Он помотал головой, отгоняя излишне яркие воспоминания. Иннка отпустила его руку; она шла впереди юноши, так быстро, что он едва поспевал за ней. Они обошли ана-Малау и начали спускаться вниз — в лощину, по тропам, пробитым вовсе не людьми. Мир нового Джангра не был милостив к человеку: ядерное освобождение не прошло даром и его леса населяли чудовища, почти неуязвимые, но, к счастью, им принадлежала только ночь. День был отдан безобидной живой мелочи — и людям. И оба мира — Ночи и Дня — старались не пересекаться друг с другом.
Склон круто пошел вниз, в темно-зеленый полумрак, — но, оглянувшись, Найко ещё видел заслонявшую полнеба сине-золотистую стену ана-Малау. Здесь было прохладнее, но воздух столь густ, что он словно плыл в море запахов. Иннка же скользила сквозь заросли перед ним, совершенно бесшумно.
Они спустились на самое дно лощины, туда, где земля стала черной и топкой и где сквозь завалы упавших стволов бесшумно струился поток темной воды. Он немного пугал Найко своей беззвучной мощью, заметной только вблизи: достаточной, чтобы сбить с ног и унести.
Здесь было уже почти совершенно темно. Он не видел девушки — её смуглая кожа сливалась с полумраком и грива её светлых волос казалась ему чем-то совершенно самостоятельным. Она пробиралась вверх по течению реки, все дальше, и Найко начал тревожиться: она вела его в места, куда нельзя было заходить даже днем. Конечно, ночные звери не выйдут до заката, но здесь, где уже так темно, могут быть исключения…

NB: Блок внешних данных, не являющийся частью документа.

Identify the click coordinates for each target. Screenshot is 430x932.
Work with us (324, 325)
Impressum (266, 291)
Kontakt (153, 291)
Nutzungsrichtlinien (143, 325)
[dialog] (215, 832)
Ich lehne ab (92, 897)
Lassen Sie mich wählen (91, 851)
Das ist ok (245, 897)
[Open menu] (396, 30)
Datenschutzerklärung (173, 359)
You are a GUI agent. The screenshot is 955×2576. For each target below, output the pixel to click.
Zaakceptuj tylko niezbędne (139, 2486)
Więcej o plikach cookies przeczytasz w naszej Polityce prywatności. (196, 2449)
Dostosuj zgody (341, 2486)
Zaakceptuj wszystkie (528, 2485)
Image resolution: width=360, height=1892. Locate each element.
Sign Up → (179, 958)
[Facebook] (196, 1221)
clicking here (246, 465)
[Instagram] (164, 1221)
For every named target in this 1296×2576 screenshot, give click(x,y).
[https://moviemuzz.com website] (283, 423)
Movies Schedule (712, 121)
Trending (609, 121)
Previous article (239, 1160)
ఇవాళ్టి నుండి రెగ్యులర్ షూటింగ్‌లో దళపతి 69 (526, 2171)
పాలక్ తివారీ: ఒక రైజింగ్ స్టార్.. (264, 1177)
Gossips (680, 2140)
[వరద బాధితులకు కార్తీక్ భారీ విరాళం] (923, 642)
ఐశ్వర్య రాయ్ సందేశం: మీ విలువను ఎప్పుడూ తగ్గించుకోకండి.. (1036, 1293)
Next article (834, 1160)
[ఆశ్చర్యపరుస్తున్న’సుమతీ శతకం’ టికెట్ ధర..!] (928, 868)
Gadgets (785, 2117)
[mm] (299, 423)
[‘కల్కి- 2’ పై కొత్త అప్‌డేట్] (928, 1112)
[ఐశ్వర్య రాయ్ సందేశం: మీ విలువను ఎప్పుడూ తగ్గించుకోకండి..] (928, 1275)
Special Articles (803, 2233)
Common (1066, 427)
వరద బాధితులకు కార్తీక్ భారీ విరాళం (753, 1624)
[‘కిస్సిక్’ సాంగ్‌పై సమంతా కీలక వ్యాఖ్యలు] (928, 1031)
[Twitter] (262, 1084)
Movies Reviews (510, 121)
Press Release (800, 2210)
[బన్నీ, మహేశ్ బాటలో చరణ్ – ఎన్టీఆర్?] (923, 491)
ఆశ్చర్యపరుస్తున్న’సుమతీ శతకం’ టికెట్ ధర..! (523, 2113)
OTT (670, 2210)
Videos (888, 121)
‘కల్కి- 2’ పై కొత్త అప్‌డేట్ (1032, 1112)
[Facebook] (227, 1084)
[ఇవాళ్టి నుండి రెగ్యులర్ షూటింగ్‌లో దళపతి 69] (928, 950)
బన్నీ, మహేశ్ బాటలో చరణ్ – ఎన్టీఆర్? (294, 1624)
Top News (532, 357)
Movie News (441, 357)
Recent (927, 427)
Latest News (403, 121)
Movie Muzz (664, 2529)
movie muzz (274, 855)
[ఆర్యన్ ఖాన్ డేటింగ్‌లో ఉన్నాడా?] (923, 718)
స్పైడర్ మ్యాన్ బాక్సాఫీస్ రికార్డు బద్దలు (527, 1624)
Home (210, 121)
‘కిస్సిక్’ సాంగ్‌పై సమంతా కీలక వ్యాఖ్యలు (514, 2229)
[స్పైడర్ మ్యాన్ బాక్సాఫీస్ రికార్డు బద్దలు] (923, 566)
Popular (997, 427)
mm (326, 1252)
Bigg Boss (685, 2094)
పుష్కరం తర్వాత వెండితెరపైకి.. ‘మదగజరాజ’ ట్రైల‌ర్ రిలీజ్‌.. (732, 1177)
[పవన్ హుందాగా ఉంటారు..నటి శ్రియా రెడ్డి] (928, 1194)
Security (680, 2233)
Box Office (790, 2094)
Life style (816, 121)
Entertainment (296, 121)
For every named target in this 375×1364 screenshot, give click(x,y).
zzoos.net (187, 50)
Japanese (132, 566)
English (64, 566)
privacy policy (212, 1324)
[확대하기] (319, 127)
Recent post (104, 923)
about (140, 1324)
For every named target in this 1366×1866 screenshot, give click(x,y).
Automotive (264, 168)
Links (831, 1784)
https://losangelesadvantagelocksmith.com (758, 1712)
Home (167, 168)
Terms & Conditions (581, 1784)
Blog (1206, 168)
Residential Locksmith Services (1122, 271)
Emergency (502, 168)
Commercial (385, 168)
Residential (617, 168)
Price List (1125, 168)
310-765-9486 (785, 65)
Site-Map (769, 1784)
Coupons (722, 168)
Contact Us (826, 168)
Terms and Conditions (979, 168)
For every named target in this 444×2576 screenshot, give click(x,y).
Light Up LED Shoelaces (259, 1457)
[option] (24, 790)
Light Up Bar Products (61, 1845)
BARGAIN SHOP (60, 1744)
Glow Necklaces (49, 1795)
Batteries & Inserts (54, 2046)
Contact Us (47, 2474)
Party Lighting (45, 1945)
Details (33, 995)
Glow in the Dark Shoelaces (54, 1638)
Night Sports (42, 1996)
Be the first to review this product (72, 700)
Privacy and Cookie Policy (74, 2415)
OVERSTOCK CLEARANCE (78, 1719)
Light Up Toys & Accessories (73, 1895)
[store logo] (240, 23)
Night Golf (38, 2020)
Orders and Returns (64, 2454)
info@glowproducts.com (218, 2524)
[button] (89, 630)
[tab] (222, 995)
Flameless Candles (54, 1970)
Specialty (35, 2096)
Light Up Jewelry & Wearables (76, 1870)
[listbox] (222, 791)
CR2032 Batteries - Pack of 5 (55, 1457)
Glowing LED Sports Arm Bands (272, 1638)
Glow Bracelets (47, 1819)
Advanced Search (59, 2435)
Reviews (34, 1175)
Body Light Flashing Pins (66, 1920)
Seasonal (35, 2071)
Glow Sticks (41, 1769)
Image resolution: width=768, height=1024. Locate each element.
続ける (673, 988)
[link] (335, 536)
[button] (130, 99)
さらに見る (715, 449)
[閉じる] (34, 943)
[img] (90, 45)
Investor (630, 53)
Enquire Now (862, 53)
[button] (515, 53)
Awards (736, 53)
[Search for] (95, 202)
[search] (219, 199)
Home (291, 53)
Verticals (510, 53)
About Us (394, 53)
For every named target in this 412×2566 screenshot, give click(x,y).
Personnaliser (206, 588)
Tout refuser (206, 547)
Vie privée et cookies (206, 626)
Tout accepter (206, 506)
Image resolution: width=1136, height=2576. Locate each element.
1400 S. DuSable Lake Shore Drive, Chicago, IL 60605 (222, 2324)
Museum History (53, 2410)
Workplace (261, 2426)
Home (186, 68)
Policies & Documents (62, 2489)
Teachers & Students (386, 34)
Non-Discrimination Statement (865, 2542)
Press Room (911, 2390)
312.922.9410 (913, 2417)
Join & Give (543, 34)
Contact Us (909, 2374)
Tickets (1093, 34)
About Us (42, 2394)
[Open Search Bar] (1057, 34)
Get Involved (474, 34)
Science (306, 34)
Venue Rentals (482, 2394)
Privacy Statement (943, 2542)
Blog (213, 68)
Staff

Юноша начал злиться. У них не было никакой необходимости забираться так далеко: никто не запрещал им быть вместо так и сколько, сколько им нравилось. Но Иннка любила приключения.
Наконец, она остановилась возле громадного ствола — даже упавший, он был ей по плечо.
— Здесь, — шепнула она, повернувшись к нему.
Найко обнял её. Иннка выгнулась, откинулась на шершавую кору, позволяя ему целовать её лицо, шею, уши; её маленькие ладошки ласкали нагую грудь юноши. Ладони Найко скользили по её животу и бедрам; ткань, прикрывавшая их, уже была аккуратно пристроена на стволе. Это было, определенно, не лучшее место для любви: босые ноги пары по щиколотку ушли в топкую грязь, к тому же, Найко, лаская подругу, постоянно осматривался. Ему очень мешала возня шагах в сорока: наммат, водяной ящер, уже приступил к трапезе, совершенно не стесняясь их. Это создание числилось безвредным — но оно было ростом ему по пояс и длиной метров в пять и его толстая темно-зеленая туша могла привлечь хищников. Иннка же забыла обо всем: она откинула голову на грубую кору, её ресницы опустились, она судорожно вздыхала, выгибаясь под прикосновениями его губ к её нагой груди. Найко пришлось ласкать её вполглаза, прислушиваясь и осматриваясь из-под падающих на лицо волос. И вдруг он понял, что всё это очень ему нравится. Здесь, возле реки, деревья расступались и пара оказалась словно бы в громадном зале. Его стенами служили черные склоны лощины, крышей — шумящий зеленый свод и глаза Найко то и дело косили на единственную брешь, — клочок пронзительно-синего вечернего неба.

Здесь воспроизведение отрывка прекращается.